PySR parallelizes function evaluations (using multiprocessing by default, but multithreading is also available), and can easily exploit more computing power by deploying on multi-node clusters. In fact, by default PySR uses a multi-population scheme with separate islands, each one associated with a different core. The number of populations is a parameter of each PySR class. In the documentation, Cranmer offers practical advice for tuning the algorithm and improving speed.Footnote 3

At the end of each evolution, PySR does not return a single solution, but rather a set of candidate equations, each one a compromise between complexity and fitting.

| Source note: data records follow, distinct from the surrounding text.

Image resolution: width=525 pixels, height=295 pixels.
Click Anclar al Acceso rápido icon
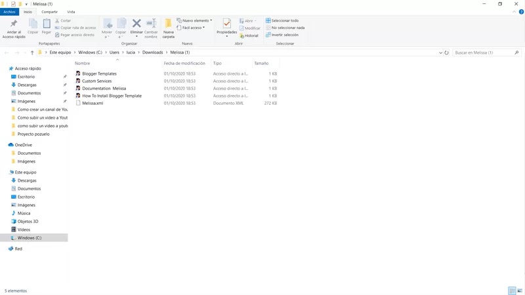click(x=13, y=25)
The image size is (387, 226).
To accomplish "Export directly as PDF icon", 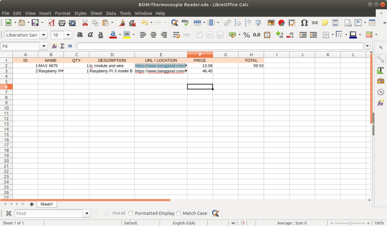I will 51,23.
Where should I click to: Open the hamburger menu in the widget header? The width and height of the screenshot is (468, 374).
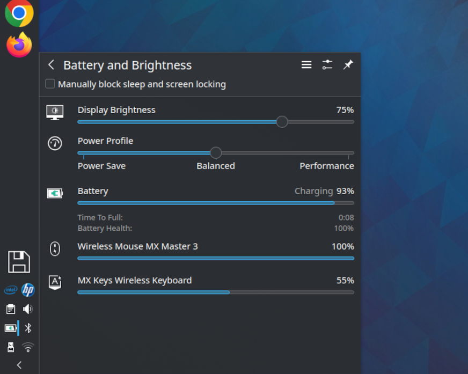pos(306,64)
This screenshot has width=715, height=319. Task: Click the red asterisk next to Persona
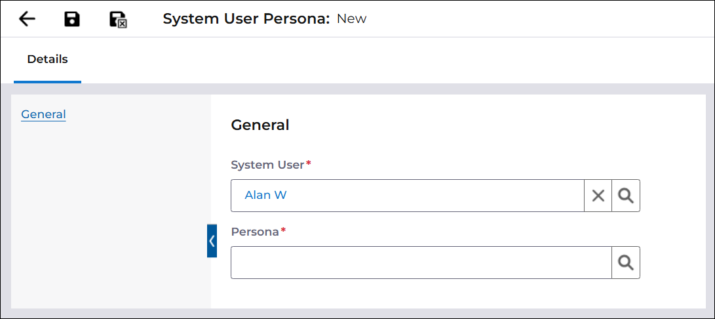point(282,230)
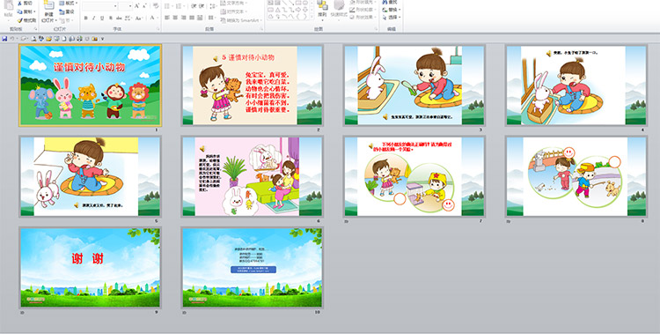Click the Arrange (排列) icon

pos(322,6)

Complexity can be tuned by defining weights for each element appearing in a tree, via the complexity_of_operators argument. PySR also features a variety of useful options for practical applications, such as applying denoising to the input data, performing feature selection or Principal Component Analysis before starting the symbolic regression process, and inserting expert knowledge into the expressions by seeding or adding constraints, which may limit nesting of expressions (e.g. to avoid poorly interpretable sequences of sin(cos(sin(sin(…)…) or even overall frequency of appearance of specific building blocks. PySR also offers the possibility of adding personalized building blocks to symbolic regression or replacing the fitness function, defining personalized functions in Julia. Despite all possibilities of customization, the default settings for PySRRegressor deliver good results for most applications, making it usable even by non specialists.

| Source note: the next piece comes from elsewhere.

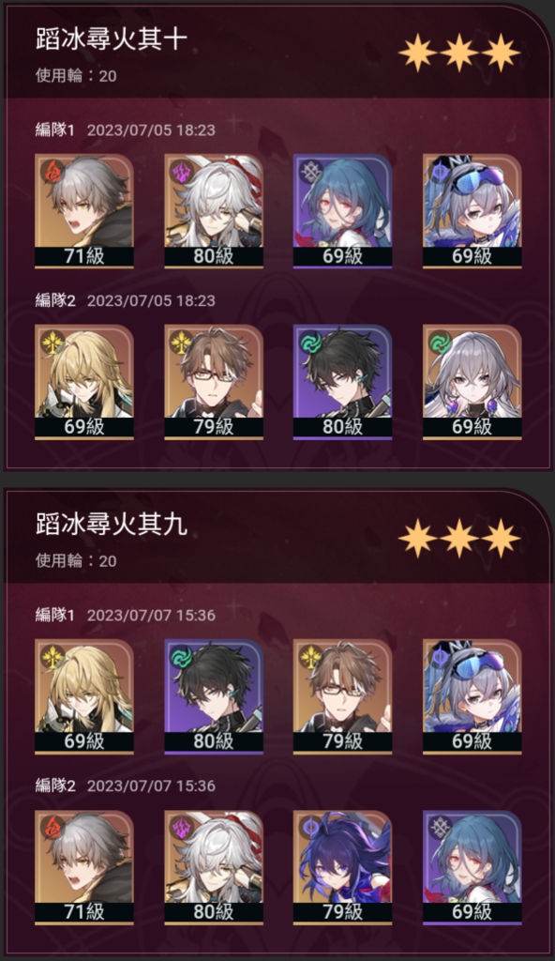This screenshot has width=555, height=961.
Task: Open the level 80 Jing Yuan card in 其九
Action: [x=213, y=867]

While I consider PySR a remarkable resource for ease of use, customizability, and speed, it has its drawbacks. For example, its computational efficiency comes at the price of reproducibility, as fixing the random seed for the pseudo-random number generators has no effect when multi-processing is active. Keeping pseudo-random number generation coherent across parallel processes is a complex software engineering issue, and currently the only way of ensuring reproducibility is by forcing PySR to run on a single process, which of course impairs performance. Furthermore, while introducing new operators and fitness functions is not difficult, it still requires defining them using Julia syntax, which from the Python interface corresponds to writing Julia code inside Python strings; this can make debugging quite intricate. Finally, a minor issue for practitioners is that the heuristic used to automatically select a candidate equation on the final front of compromises can be flawed, and sometimes ignores better candidates; nevertheless, all equations on the front are saved and can be accessed individually.

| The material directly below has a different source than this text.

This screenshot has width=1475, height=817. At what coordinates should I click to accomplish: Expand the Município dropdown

Despite some small drawbacks, PySR remains one of the few examples of modern, usable, computationally-efficient symbolic regression I could find. The only comparable implementation of symbolic regression I am aware of is Operon [3], developed in C++, which also features scikit-learn compatible bindings for Python.Footnote 4 Being compiled in C++, Operon is much faster (about 0.04 s versus PySR’s 7 s to evaluate 100,000 candidates on my Linux laptop); the ease of use is similar, as both projects have a Python interface; however, modifying PySR for different purposes (e.g. testing research ideas) seems easier, as at worst PySR requires tweaking with Julia code, which is relatively high-level when compared to Operon’s C++. PySR documentation is also more extensive and informative, and the current version of Operon 0.4.0 still has a few issues. For example, when attempting to install Operon with Anaconda under Microsoft Windows, I faced several C++ compilation errors, while a Linux installation had no problems. It is worth mentioning that both Operon and PySR are part of the algorithms currently being tested in the SRBench benchmarking effort.Footnote 5

PySR can be easily installed through pip (sudo pip install pysr), or cloned from its GitHub repository,Footnote 6 but I would recommend pip, as installing it from GitHub currently also requires manually installing Julia. For more information, consult the documentation.Footnote 7 On Microsoft Windows, PySR can be installed through Anaconda or Anaconda Cloud distributions.